WORK TASK
Without the images, output every record exactly as it appears.

[Dataset entries]

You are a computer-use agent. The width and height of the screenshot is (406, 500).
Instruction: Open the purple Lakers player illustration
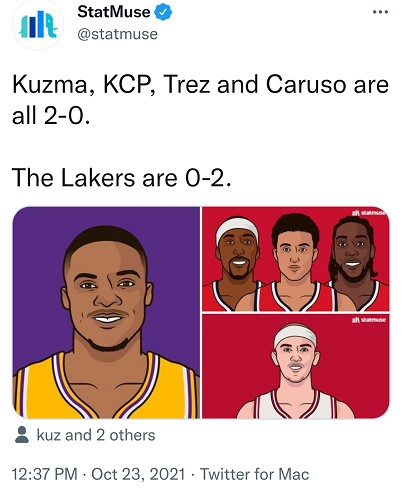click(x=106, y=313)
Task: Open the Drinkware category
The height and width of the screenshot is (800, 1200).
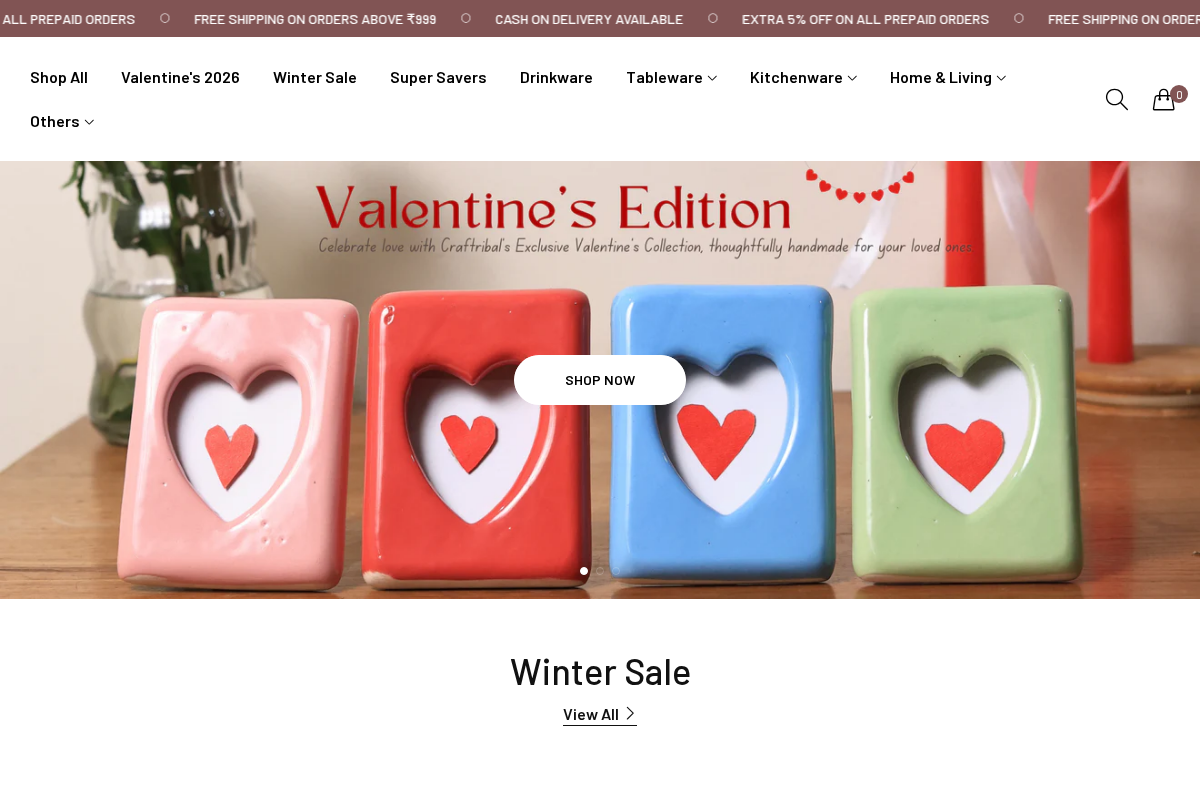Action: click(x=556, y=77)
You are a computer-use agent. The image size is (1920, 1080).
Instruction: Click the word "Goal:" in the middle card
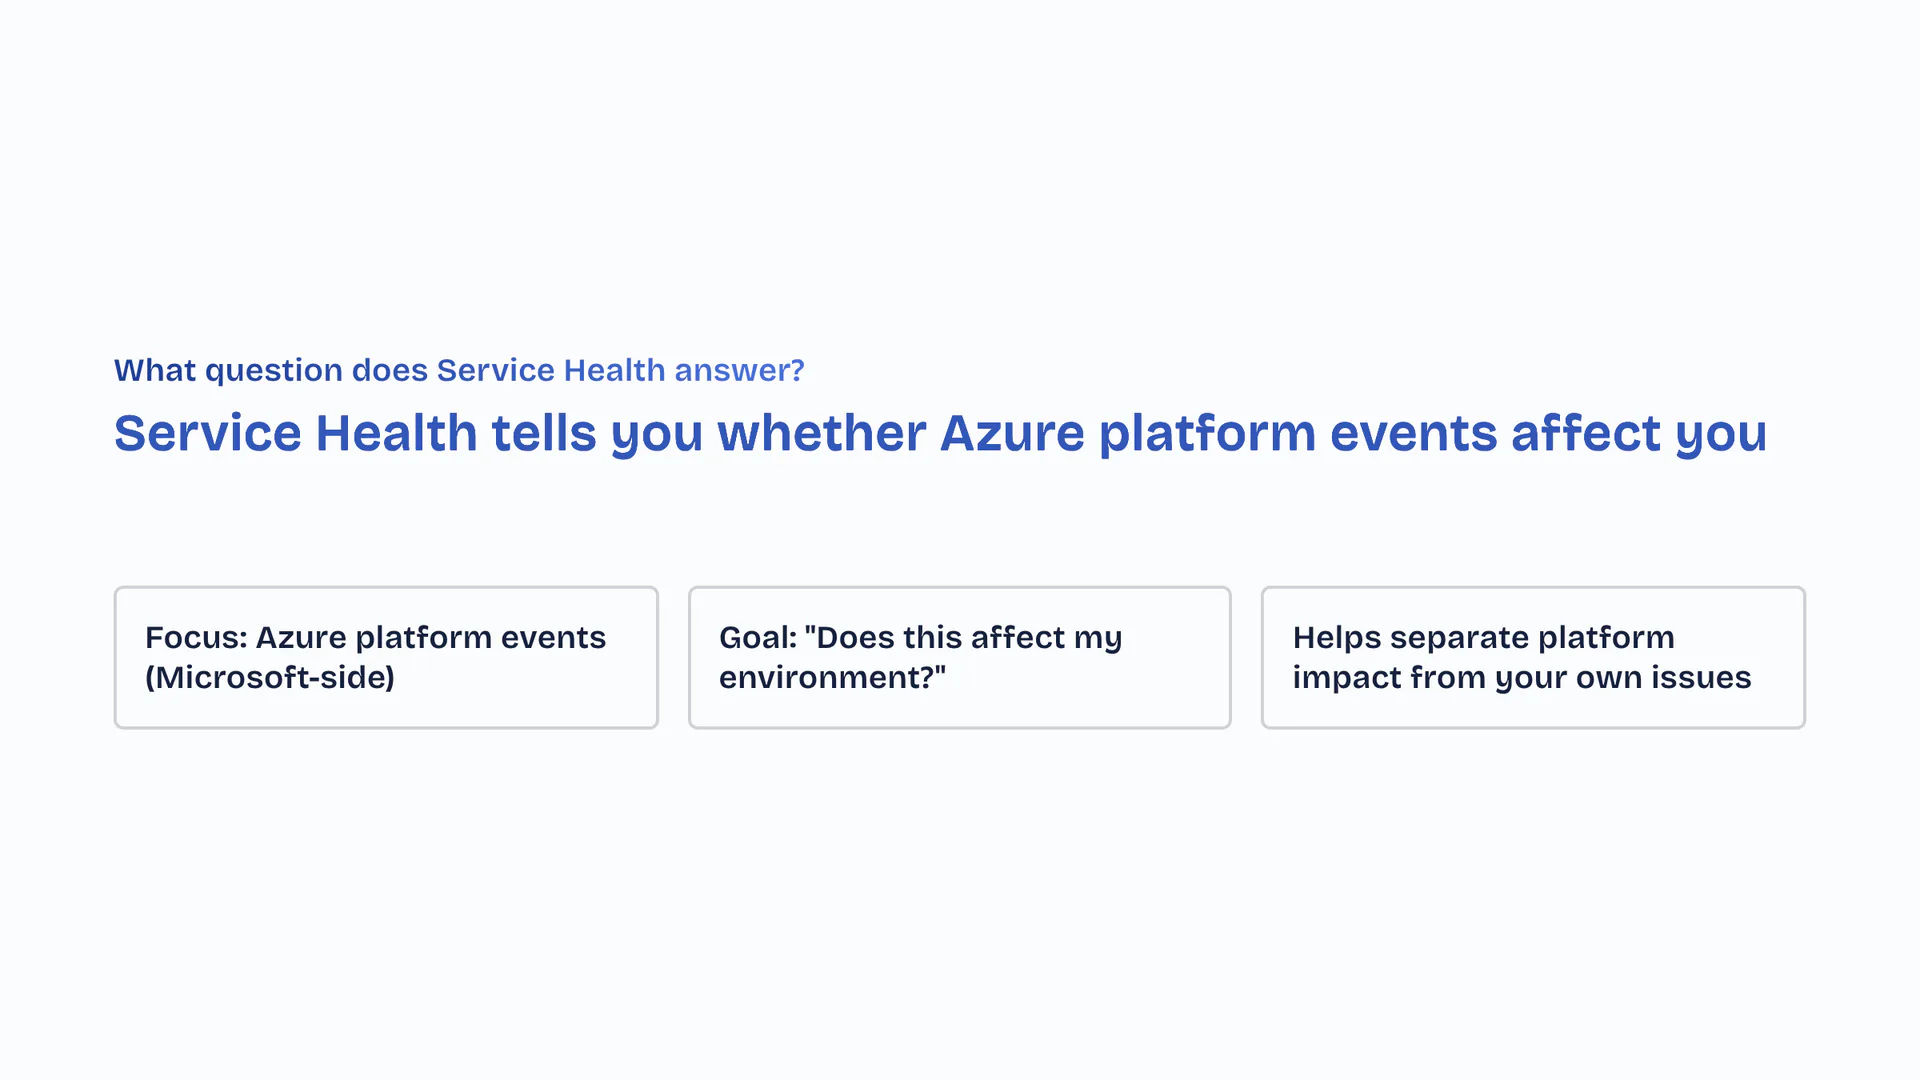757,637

RESULT BELOW
You are a computer-use agent. The width and height of the screenshot is (406, 500).
Instruction: Open the purple Lakers player illustration
click(x=106, y=313)
Task: Open the Drinkware category
The height and width of the screenshot is (800, 1200).
Action: click(x=556, y=77)
You are a computer-use agent. The image size is (1920, 1080).
Instruction: Click the word "Goal:" in the middle card
757,637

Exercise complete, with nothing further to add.